RECORDS SUPPLIED:
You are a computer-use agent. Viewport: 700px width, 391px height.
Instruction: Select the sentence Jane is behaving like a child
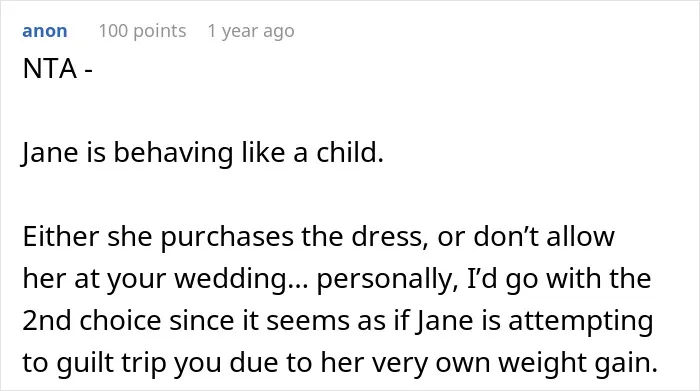click(x=203, y=153)
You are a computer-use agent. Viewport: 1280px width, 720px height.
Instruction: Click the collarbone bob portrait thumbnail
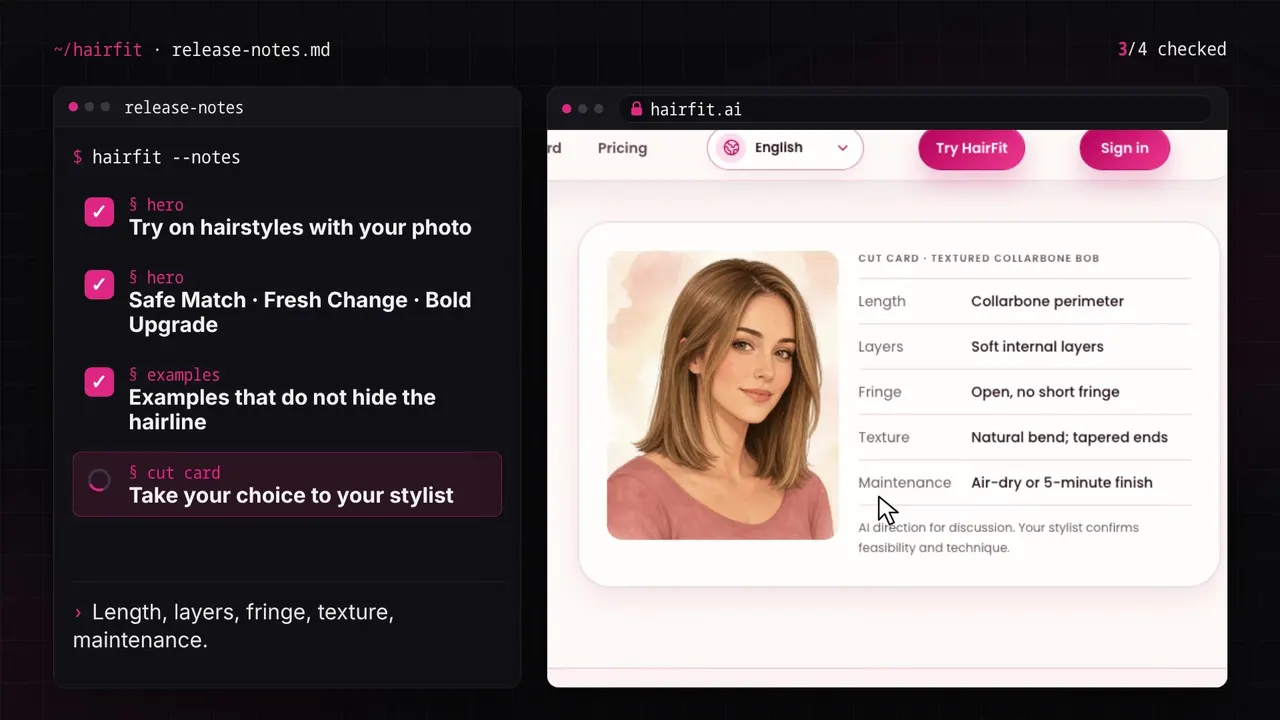pyautogui.click(x=722, y=395)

THE PROBLEM:
In the records above, some lines hold the word "width". Say how many, and nothing more.

OUTPUT BELOW:
2